*SUPPLIED TEXT:*
===

The above calls gets the domid of the current domain running this code
(the toolstack domain), not the domain being created.

> -
>      if (d_config->num_vfbs > 0 || d_config->num_p9s > 0) {
>          ret = 1;
>          goto out;
> @@ -3238,21 +3239,26 @@ int libxl__dm_check_start(libxl__gc *gc, libxl_domain_config *d_config,
>                            uint32_t domid)
>  {
>      int rc;
> +    bool need_qemu;
>  
>      if (libxl__dm_active(gc, domid))
>          return 0;
>  
> -    rc = libxl__need_xenpv_qemu(gc, d_config);
> -    if (rc < 0)
> -        goto out;
> -
> -    if (!rc)
> +    switch (d_config->b_info.device_model_version) {
> +        case LIBXL_DEVICE_MODEL_VERSION_QEMU_XEN_TRADITIONAL:
> +        case LIBXL_DEVICE_MODEL_VERSION_QEMU_XEN:
> +            need_qemu = true;
> +            break;
> +        default:
> +            need_qemu = false;
> +            break;
> +    }
> +    if (need_qemu == false)
>          return 0;
>  
>      LOGD(ERROR, domid, "device model required but not running");
>      rc = ERROR_FAIL;
>  
> -out:
>      return rc;
>  }
>  
> diff --git a/tools/libxl/libxl_dom_suspend.c b/tools/libxl/libxl_dom_suspend.c
> index d1af3a6573..c492fe5dd1 100644
> --- a/tools/libxl/libxl_dom_suspend.c
> +++ b/tools/libxl/libxl_dom_suspend.c
> @@ -379,7 +379,9 @@ static void domain_suspend_common_guest_suspended(libxl__egc *egc,
>      libxl__ev_xswatch_deregister(gc, &dsps->guest_watch);
>      libxl__ev_time_deregister(gc, &dsps->guest_timeout);
>  
> -    if (dsps->type == LIBXL_DOMAIN_TYPE_HVM) {
> +    if (dsps->type == LIBXL_DOMAIN_TYPE_HVM ||
> +        libxl__device_model_version_running(gc, dsps->domid) ==
> +        LIBXL_DEVICE_MODEL_VERSION_QEMU_XEN) {
>          dsps->callback_device_model_done = domain_suspend_common_done;
>          libxl__domain_suspend_device_model(egc, dsps); /* must be last */
>          return;
> @@ -459,7 +461,9 @@ int libxl__domain_resume(libxl__gc *gc, uint32_t domid, int suspend_cancel)

===

*INFORMATION SUPPLIED:*
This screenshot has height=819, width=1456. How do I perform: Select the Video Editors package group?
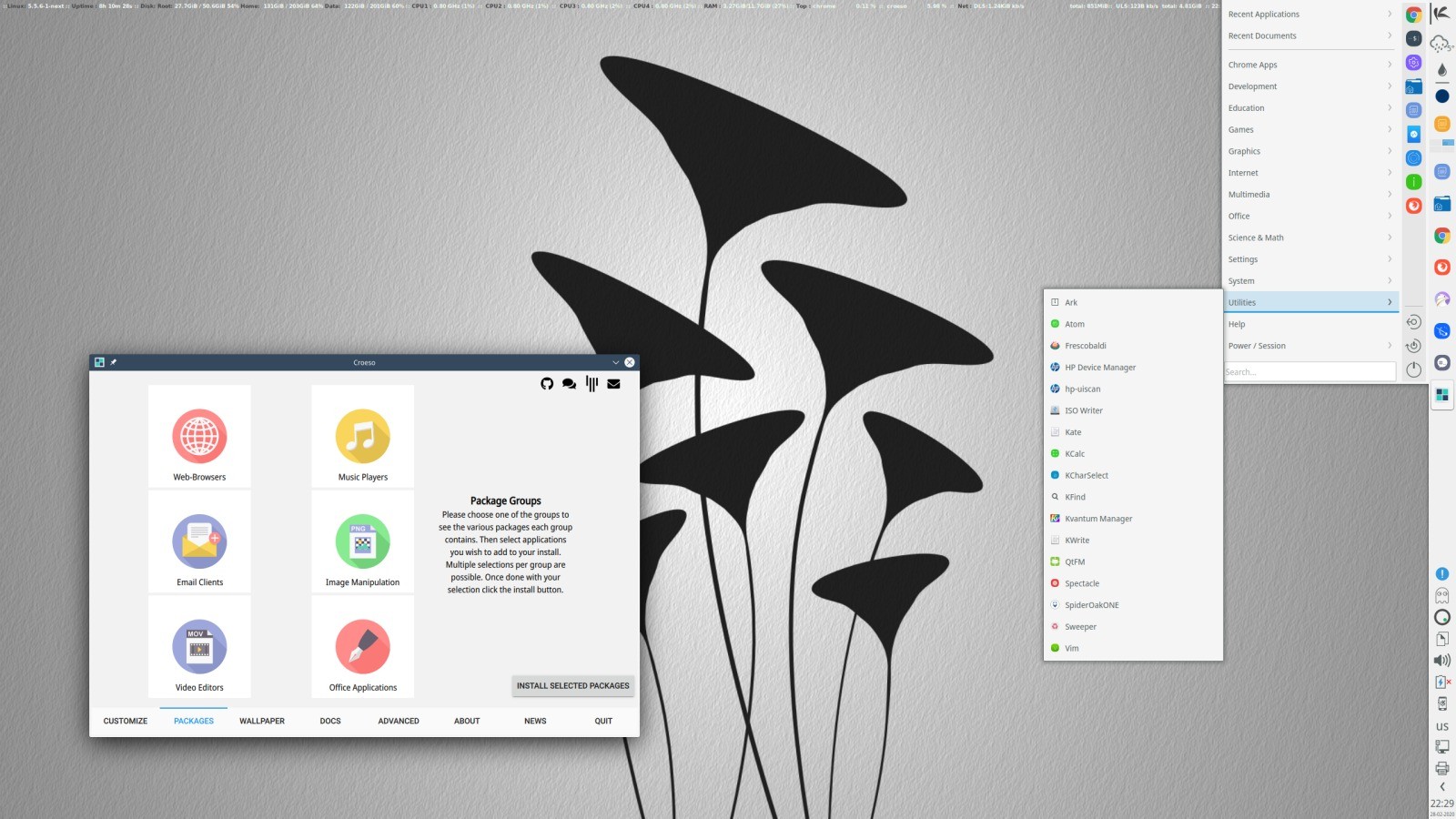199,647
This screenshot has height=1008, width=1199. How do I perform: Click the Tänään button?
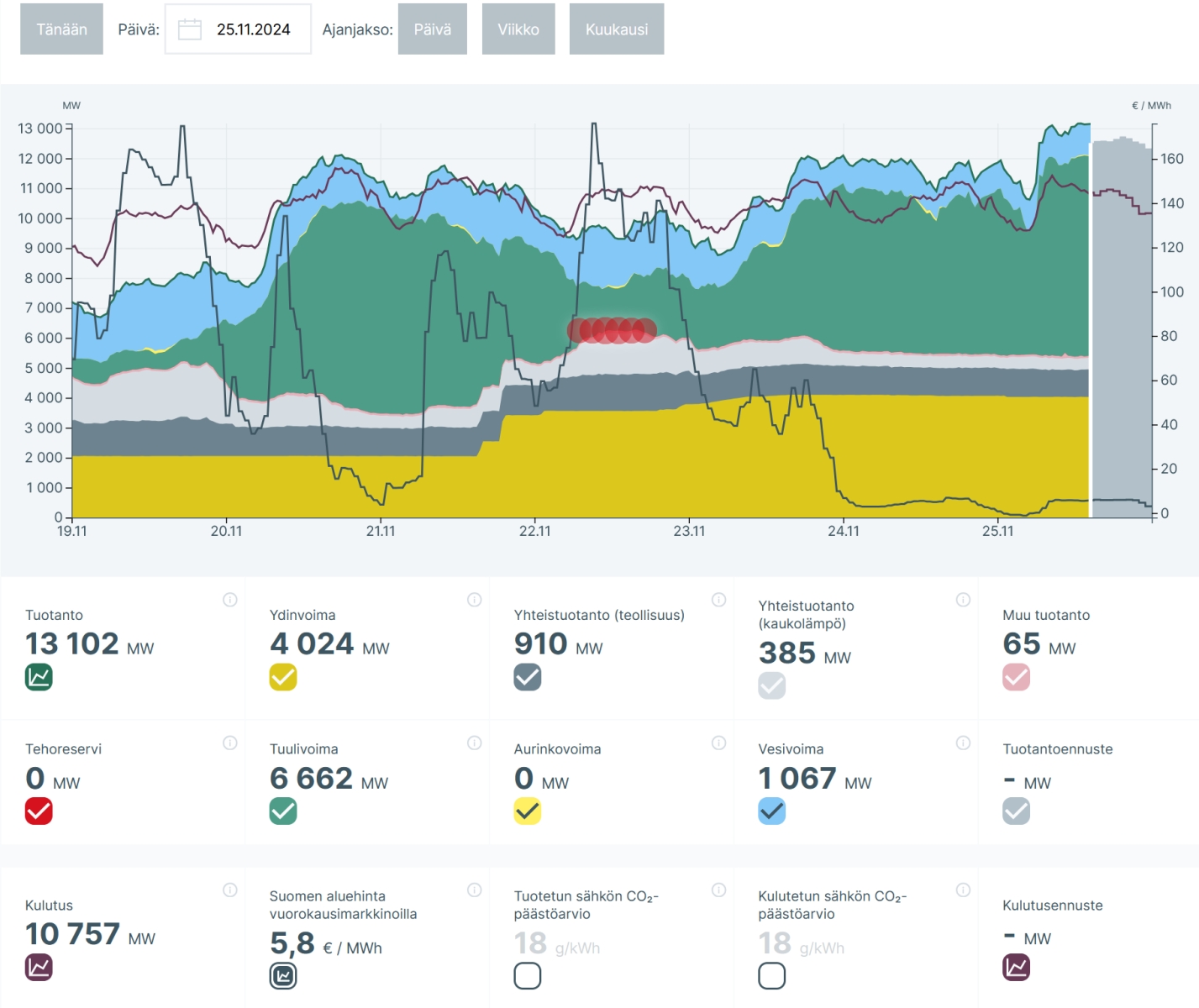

===

*TASKS TO PERFORM:*
1. Please edit the libxl patch review, starting with "The above calls" and going on through "if (libxl__dm_active(gc, domid))", so that "toolstack" becomes "control".
2. Answer these from the libxl patch review:
(a) According to the reviewer's comment at the top, which domain's domid is obtained?
(b) In libxl__dm_check_start, which two device model versions set need_qemu to true?
(c) Which file does the second diff change?
The data here has no connection to the libxl patch review.

*EXPECTED OUTPUTS:*
1.
The above calls gets the domid of the current domain running this code
(the control domain), not the domain being created.

> -
>      if (d_config->num_vfbs > 0 || d_config->num_p9s > 0) {
>          ret = 1;
>          goto out;
> @@ -3238,21 +3239,26 @@ int libxl__dm_check_start(libxl__gc *gc, libxl_domain_config *d_config,
>                            uint32_t domid)
>  {
>      int rc;
> +    bool need_qemu;
>  
>      if (libxl__dm_active(gc, domid))

2.
(a) The current domain running this code (the toolstack domain), not the domain being created.
(b) LIBXL_DEVICE_MODEL_VERSION_QEMU_XEN_TRADITIONAL and LIBXL_DEVICE_MODEL_VERSION_QEMU_XEN.
(c) tools/libxl/libxl_dom_suspend.c